Winds are light from the northeast. Mountain temperatures hover at or just above freezing.

For today, we'll have mostly sunny skies, light winds from the northeast, and soaring/scalding temperatures to 40°F up high and the low to mid-50s down low.

The ridge of high pressure starts to shift to the east late weekend, signalling a much-desired pattern change. A cold front is slated to sweep through late Monday, but that's as far out on the weather limb that I'll go.

Skiing and riding conditions remain fair with soft recrystallized snow in the wind and sun-sheltered terrain and something akin to corn on the solar aspects. While coverage sits at 50-70" of snow up high, low elevation trailheads and solar aspects are grim. The silver lining of the holiday crusts is that at least we're not stepping off our skis or ride and plunging to the ground in unsupportable facets. So we have that going for us. Which is nice.

Sean Zimmerman-Wall finding a backcountry that looks like a ski area, upper BCC

Recent Avalanches

A skier in steep solar terrain in Mary Ellen (American Fork) triggered a shallow wet loose sluff yesterday. While it was not a large avalanche, it would have been enough to knock you over and cause trouble in unforgiving terrain.

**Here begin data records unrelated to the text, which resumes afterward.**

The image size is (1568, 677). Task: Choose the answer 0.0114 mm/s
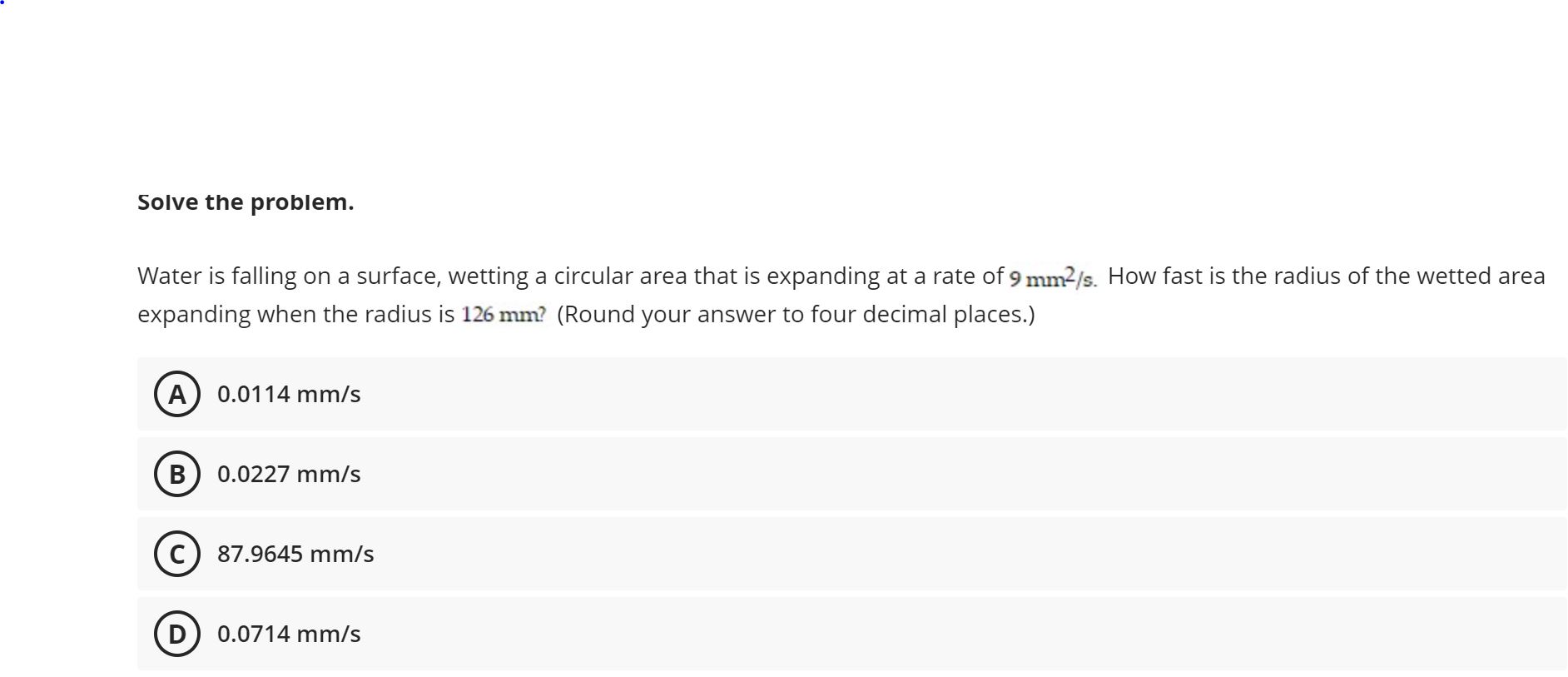288,395
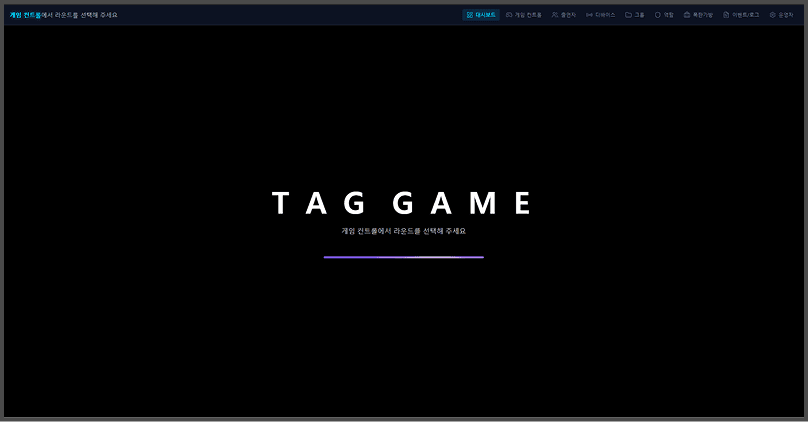Click the shield icon for 역할
808x422 pixels.
click(658, 15)
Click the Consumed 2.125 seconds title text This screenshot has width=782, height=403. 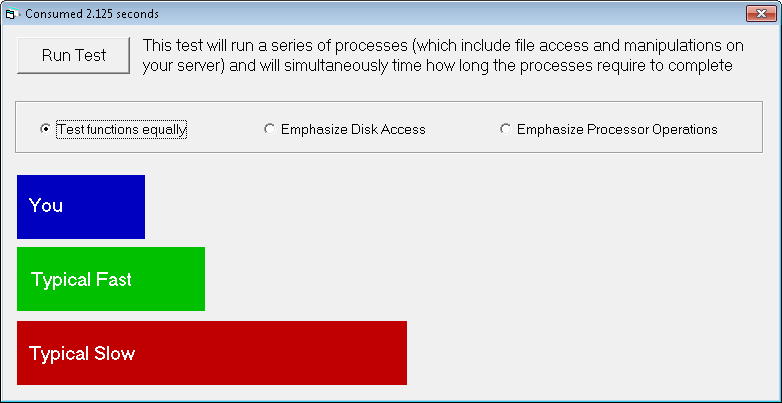click(92, 14)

Despite the lack of interesting weather, we continue to receive thoughtful and interesting observations.

Avalanche Problem #1
Normal Caution
Type
Location
Likelihood
Size
Description

The snowpack is generally stable, however that never means completely stable. The main consideration for your mountain travels today will be:

  • Loose dry avalanches of weak snow, or facet-lanches, on shady slopes. These will likely not be large enough to fully bury a person, however they can run fast, far, and gain enough speed and mass as they gouge into the snowpack to certainly knock you off balance. Being above cliffs, rocks, trees, and other people should have you considering the consequences of one of these before entering terrain.

There remains the possibility for:

  • Isolated pockets of wind-drifted snow near ridgelines. These have largely proved unreactive, but recent transport is liable to have developed some new small pockets, potentially atop weak snow.
  • Small, point-releases of wet snow
General Announcements

This information does not apply to developed ski areas or highways where avalanche control is normally done. This forecast is from the U.S.D.A. Forest Service, which is solely responsible for its content. This forecast describes general avalanche conditions and local variations always occur.